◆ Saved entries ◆
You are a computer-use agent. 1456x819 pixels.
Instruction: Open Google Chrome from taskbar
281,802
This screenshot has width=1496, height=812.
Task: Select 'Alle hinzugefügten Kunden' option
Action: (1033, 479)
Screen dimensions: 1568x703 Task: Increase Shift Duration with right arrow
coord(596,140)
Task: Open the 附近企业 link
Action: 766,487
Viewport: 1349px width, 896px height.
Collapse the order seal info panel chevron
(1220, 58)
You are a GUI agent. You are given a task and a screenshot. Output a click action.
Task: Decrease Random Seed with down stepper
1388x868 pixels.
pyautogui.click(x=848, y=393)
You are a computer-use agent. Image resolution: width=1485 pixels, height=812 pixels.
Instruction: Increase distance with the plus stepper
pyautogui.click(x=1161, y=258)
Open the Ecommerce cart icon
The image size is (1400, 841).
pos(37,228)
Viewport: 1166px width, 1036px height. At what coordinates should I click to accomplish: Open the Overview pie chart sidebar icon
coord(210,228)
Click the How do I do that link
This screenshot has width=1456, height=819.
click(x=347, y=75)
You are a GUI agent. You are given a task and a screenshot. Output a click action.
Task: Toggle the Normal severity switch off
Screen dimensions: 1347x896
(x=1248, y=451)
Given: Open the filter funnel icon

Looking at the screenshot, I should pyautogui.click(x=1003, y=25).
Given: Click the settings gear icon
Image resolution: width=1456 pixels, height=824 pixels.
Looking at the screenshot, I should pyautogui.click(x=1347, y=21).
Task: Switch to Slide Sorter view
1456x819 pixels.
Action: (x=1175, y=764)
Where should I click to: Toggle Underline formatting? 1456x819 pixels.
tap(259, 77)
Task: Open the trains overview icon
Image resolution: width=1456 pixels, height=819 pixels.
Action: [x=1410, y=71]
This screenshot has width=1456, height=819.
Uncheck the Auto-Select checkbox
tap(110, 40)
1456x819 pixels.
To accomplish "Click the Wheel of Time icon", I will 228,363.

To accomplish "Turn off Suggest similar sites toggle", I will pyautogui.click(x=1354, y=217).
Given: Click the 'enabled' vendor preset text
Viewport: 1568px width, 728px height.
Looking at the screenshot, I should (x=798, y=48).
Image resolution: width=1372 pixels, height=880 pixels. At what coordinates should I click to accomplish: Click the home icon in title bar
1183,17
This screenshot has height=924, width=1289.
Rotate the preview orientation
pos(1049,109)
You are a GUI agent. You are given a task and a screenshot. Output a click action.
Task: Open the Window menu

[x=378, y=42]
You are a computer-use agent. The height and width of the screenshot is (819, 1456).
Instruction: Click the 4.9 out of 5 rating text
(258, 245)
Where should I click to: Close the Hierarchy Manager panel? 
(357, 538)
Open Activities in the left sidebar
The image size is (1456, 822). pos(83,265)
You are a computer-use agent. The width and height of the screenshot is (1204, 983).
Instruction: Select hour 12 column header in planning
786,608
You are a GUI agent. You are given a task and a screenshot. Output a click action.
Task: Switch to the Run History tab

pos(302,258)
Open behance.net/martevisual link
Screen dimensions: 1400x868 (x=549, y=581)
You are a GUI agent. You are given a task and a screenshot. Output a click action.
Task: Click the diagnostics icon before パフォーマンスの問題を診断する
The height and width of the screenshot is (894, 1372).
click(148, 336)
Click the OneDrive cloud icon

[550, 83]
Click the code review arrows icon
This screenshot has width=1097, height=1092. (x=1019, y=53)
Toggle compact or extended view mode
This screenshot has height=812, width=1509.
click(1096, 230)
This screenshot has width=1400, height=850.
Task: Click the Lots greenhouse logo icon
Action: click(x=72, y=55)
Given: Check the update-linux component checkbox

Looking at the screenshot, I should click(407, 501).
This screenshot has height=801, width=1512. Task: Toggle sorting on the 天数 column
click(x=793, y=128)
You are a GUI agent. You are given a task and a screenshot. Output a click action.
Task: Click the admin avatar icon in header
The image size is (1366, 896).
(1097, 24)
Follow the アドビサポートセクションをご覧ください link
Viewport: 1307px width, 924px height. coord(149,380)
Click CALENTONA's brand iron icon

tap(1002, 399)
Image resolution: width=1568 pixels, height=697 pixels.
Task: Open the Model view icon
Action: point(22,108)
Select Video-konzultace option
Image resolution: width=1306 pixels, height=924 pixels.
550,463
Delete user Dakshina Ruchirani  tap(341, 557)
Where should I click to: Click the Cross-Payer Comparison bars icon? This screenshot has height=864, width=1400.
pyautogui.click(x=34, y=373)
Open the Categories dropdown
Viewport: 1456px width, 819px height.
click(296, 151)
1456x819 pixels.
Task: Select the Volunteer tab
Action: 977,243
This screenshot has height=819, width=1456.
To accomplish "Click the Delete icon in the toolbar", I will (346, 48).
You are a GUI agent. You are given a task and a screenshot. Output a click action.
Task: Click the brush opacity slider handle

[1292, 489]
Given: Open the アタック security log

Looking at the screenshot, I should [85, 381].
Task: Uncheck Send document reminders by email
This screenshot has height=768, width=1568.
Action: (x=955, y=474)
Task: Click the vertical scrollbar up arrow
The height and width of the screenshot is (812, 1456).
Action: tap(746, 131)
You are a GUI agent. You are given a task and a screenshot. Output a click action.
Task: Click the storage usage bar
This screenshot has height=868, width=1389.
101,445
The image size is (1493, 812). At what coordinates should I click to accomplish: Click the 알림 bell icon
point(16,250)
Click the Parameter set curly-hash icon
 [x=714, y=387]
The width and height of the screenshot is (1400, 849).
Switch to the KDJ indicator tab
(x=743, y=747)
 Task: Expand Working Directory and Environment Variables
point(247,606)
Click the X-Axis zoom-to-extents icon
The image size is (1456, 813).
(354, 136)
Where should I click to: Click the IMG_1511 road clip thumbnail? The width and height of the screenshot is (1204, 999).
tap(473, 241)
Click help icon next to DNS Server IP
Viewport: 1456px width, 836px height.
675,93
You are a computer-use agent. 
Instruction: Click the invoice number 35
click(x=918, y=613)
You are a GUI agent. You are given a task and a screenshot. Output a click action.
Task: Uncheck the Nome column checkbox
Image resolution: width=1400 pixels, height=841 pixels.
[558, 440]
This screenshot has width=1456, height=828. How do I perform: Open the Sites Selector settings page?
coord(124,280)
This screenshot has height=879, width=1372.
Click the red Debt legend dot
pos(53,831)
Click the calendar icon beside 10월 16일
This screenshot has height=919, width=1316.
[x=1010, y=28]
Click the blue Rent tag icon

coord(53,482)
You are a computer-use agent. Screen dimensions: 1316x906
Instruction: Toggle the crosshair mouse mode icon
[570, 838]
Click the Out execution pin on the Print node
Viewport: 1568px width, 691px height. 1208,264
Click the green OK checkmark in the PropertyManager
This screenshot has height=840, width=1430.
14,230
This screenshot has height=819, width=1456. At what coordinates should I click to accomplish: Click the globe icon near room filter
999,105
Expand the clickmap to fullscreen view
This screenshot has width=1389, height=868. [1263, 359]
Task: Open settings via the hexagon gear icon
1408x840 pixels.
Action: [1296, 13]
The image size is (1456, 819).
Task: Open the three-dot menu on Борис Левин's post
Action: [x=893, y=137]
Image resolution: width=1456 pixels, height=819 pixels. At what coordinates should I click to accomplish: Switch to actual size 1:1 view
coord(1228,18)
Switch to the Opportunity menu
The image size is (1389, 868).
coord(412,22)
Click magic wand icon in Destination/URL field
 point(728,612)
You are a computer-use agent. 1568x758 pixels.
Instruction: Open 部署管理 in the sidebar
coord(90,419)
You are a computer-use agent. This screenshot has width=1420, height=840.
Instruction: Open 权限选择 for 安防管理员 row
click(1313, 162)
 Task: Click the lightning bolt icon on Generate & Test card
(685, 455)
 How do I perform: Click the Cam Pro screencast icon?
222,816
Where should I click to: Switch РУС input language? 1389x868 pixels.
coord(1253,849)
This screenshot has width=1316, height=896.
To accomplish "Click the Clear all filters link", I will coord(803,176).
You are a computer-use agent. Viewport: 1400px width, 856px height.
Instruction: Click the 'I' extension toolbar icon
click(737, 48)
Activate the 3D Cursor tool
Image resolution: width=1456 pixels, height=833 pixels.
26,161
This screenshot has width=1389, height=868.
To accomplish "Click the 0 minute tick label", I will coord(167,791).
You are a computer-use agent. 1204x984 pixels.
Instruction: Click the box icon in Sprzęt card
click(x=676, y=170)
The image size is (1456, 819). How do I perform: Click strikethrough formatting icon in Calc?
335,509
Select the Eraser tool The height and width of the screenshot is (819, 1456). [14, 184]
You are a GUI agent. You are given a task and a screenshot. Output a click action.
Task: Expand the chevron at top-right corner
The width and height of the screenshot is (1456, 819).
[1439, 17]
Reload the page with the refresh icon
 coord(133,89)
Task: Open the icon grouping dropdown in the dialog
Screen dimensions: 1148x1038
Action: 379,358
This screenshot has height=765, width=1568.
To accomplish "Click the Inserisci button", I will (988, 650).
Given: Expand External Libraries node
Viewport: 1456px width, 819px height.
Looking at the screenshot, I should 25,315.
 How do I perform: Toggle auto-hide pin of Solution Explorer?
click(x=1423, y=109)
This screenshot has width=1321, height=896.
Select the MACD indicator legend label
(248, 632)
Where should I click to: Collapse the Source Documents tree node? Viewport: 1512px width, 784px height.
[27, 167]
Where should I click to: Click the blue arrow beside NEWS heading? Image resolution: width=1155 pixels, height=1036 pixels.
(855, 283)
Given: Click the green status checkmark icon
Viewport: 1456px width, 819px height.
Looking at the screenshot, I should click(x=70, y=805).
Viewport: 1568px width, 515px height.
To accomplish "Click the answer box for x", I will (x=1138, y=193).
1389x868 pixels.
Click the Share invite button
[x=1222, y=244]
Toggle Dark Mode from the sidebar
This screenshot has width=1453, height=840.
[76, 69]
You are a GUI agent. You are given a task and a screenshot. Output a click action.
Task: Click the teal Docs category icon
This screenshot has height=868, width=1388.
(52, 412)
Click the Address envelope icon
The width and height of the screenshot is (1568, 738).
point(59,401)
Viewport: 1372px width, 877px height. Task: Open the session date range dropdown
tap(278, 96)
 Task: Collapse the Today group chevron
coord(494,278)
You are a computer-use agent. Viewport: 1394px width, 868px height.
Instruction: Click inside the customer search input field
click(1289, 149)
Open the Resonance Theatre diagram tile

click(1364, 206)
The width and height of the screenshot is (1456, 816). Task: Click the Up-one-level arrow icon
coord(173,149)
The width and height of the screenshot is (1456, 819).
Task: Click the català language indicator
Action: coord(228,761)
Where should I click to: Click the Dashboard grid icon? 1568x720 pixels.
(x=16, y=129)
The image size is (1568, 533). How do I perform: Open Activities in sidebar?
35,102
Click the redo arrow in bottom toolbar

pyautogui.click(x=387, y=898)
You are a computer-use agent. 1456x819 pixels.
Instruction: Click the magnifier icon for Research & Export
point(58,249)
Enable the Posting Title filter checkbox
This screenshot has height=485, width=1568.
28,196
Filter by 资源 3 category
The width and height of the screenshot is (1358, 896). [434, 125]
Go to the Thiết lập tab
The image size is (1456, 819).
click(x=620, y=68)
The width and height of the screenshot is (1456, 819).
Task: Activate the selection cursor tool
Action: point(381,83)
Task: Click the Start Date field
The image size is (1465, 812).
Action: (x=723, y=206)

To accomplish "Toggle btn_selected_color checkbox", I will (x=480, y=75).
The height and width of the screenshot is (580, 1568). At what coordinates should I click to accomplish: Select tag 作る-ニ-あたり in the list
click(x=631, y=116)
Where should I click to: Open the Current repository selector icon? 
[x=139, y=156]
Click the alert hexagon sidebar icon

◆ How to complete this task ◆
Above are the records. Print exactly, and only, the lines from the line with "Task: Open the Window menu" to the line with "Task: Click the diagnostics", both inclusive.

◆ Exercise solution ◆
Task: Open the Window menu

[x=378, y=42]
You are a computer-use agent. The height and width of the screenshot is (819, 1456).
Instruction: Click the 4.9 out of 5 rating text
(258, 245)
Where should I click to: Close the Hierarchy Manager panel? 
(357, 538)
Open Activities in the left sidebar
The image size is (1456, 822). pos(83,265)
You are a computer-use agent. The width and height of the screenshot is (1204, 983).
Instruction: Select hour 12 column header in planning
786,608
You are a GUI agent. You are given a task and a screenshot. Output a click action.
Task: Switch to the Run History tab

pos(302,258)
Open behance.net/martevisual link
Screen dimensions: 1400x868 (x=549, y=581)
You are a GUI agent. You are given a task and a screenshot. Output a click action.
Task: Click the diagnostics icon before パフォーマンスの問題を診断する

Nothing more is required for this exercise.